DATA IN THIS EXERCISE: Begin

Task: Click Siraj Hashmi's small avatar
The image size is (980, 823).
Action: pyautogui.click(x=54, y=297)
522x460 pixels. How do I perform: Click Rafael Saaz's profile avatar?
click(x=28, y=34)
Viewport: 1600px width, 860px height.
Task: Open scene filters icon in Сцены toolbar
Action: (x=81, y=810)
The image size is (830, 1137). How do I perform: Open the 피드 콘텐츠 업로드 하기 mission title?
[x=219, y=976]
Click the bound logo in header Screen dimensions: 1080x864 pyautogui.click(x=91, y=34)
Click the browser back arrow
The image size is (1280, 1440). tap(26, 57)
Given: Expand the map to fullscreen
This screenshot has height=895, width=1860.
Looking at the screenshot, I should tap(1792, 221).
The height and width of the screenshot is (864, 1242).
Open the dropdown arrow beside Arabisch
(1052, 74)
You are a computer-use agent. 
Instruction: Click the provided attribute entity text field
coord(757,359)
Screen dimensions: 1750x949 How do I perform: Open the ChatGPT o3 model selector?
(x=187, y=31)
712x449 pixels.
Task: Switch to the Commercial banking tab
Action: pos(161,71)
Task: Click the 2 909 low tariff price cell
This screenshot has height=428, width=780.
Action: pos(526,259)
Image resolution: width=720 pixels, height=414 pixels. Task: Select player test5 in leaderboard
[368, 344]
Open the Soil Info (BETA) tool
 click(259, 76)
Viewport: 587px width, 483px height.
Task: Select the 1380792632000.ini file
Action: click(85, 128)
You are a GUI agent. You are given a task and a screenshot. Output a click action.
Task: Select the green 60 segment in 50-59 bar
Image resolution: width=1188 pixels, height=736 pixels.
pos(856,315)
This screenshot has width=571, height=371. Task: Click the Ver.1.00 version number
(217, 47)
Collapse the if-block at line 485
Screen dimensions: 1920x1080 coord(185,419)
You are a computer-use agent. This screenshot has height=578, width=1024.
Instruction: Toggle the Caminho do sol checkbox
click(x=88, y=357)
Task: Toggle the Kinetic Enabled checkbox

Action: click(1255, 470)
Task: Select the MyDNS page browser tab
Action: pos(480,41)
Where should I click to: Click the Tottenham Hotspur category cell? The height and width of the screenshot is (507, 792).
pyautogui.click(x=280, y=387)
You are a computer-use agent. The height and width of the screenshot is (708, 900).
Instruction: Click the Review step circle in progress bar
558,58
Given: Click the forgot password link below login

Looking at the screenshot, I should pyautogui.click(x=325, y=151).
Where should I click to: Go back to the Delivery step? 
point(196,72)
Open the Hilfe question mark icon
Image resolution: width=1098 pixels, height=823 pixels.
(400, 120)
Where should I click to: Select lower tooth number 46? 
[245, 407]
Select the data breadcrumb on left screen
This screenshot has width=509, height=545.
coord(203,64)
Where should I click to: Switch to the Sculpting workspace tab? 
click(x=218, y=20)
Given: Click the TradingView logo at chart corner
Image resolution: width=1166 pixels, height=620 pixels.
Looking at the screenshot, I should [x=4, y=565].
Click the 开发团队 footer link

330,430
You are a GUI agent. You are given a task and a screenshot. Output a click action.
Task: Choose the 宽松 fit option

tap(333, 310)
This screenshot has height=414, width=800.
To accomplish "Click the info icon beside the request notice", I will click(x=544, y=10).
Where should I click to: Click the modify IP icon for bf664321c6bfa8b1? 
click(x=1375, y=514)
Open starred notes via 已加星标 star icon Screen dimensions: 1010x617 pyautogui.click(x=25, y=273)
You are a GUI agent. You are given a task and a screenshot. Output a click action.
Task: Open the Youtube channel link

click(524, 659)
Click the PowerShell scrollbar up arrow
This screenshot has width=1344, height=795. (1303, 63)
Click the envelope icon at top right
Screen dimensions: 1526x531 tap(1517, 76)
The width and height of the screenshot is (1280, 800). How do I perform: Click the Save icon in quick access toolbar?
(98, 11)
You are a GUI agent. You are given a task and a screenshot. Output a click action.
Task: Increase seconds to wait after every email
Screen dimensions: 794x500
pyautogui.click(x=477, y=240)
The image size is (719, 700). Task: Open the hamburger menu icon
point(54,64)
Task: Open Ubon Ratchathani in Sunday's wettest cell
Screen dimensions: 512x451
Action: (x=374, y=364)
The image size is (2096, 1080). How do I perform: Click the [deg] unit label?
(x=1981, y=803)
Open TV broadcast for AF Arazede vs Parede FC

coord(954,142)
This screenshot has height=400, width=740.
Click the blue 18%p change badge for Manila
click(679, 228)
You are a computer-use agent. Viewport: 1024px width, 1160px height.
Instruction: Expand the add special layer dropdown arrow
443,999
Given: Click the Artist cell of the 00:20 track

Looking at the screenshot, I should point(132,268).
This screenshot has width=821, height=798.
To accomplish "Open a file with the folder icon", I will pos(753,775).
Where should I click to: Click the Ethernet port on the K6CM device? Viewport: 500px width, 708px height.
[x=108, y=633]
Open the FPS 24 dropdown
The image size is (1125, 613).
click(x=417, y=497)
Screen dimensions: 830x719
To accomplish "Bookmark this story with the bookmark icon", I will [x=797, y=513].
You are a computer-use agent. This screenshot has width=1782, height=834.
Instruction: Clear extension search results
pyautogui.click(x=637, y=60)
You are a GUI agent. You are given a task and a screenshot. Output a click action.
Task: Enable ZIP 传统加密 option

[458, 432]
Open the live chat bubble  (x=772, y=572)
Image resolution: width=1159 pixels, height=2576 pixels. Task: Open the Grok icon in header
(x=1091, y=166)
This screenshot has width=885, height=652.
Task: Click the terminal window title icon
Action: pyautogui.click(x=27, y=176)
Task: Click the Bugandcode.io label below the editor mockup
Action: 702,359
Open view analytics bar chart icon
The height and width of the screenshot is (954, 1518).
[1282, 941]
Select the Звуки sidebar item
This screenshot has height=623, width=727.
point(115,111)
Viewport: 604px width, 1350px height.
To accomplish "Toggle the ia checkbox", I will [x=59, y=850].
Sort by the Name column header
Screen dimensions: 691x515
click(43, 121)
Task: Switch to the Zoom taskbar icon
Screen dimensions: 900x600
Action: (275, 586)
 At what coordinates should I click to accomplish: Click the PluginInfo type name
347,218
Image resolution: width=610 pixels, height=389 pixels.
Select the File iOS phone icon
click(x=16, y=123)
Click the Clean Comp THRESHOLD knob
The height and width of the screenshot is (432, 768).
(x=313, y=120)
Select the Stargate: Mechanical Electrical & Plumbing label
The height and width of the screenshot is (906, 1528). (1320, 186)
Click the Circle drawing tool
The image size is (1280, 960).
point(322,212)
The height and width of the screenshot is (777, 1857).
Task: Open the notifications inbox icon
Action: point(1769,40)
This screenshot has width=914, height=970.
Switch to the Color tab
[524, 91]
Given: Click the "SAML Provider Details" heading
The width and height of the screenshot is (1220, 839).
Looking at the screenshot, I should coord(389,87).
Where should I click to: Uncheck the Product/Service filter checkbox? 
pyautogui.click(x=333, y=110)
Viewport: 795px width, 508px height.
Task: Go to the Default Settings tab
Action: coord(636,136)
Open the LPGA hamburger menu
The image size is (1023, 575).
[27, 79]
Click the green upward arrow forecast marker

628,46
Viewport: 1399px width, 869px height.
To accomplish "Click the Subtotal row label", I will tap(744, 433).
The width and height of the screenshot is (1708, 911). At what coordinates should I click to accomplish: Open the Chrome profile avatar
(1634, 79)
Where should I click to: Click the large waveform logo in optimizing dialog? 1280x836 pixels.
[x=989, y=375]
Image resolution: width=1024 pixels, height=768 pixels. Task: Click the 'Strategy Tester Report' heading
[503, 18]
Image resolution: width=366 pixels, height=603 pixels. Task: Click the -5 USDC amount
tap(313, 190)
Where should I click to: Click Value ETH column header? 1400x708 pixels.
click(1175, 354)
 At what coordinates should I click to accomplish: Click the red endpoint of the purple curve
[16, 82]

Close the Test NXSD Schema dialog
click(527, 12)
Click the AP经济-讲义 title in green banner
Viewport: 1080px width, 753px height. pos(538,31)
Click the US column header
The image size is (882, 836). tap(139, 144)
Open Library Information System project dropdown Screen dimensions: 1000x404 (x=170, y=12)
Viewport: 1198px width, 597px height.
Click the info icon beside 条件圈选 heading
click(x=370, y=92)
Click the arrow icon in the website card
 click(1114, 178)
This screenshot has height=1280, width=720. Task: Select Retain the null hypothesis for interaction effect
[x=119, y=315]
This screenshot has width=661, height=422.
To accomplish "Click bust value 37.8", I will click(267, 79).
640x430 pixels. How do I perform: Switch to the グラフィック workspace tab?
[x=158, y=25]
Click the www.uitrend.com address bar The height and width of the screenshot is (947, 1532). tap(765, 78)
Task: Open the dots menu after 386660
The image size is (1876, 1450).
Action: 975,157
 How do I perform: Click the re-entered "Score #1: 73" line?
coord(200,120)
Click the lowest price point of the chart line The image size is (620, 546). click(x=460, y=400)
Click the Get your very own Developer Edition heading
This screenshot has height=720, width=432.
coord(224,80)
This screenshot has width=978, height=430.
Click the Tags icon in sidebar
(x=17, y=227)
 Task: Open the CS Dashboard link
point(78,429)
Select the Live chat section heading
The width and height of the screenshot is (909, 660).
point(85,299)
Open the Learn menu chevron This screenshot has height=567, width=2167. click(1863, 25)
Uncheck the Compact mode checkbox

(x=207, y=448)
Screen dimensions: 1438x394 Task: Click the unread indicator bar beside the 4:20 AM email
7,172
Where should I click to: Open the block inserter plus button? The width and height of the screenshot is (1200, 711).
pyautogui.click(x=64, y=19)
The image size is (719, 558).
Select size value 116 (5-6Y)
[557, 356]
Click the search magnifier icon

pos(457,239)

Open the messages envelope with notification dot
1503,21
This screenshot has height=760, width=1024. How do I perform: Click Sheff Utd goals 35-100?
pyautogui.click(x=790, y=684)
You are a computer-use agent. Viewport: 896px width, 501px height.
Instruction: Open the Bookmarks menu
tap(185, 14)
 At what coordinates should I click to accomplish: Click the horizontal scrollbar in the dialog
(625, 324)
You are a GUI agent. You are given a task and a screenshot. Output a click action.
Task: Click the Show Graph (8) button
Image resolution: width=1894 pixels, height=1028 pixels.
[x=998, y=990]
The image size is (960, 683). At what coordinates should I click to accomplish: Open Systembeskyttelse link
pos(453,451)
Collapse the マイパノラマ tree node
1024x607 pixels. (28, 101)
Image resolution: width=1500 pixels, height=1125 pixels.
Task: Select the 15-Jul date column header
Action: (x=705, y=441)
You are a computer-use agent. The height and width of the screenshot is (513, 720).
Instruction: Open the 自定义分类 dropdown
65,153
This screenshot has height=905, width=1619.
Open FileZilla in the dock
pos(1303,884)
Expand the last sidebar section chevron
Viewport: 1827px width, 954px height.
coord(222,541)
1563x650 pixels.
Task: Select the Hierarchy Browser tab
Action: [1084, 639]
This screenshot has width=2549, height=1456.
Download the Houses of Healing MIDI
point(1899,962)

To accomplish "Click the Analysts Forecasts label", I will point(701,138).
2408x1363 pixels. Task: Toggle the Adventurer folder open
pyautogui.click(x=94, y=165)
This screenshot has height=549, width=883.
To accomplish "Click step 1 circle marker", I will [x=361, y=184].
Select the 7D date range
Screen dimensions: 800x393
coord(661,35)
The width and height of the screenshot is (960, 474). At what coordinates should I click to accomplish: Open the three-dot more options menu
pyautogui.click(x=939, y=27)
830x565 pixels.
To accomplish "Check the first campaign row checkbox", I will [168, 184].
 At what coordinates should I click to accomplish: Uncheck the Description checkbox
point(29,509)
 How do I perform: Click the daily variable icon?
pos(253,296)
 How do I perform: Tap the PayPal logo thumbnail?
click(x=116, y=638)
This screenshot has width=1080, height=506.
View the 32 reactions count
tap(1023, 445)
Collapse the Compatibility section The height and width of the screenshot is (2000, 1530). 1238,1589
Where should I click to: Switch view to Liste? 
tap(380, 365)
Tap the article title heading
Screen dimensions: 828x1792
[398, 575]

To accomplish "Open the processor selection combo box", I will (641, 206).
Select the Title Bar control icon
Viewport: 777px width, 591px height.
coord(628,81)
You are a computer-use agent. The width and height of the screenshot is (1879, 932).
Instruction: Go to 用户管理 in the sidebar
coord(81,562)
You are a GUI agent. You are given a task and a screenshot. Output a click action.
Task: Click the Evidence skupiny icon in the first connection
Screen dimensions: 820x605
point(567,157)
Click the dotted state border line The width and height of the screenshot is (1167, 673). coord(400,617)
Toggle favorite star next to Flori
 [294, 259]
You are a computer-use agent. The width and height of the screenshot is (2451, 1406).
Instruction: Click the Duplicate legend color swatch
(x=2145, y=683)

DATA IN THIS EXERCISE: End

• **INSTRUCTIONS FOR THE TASK**:
Find all the lines containing "first" in the material, then copy them.

• **RESULT FOR THIS EXERCISE**:
To accomplish "Check the first campaign row checkbox", I will [168, 184].
Task: Click the Evidence skupiny icon in the first connection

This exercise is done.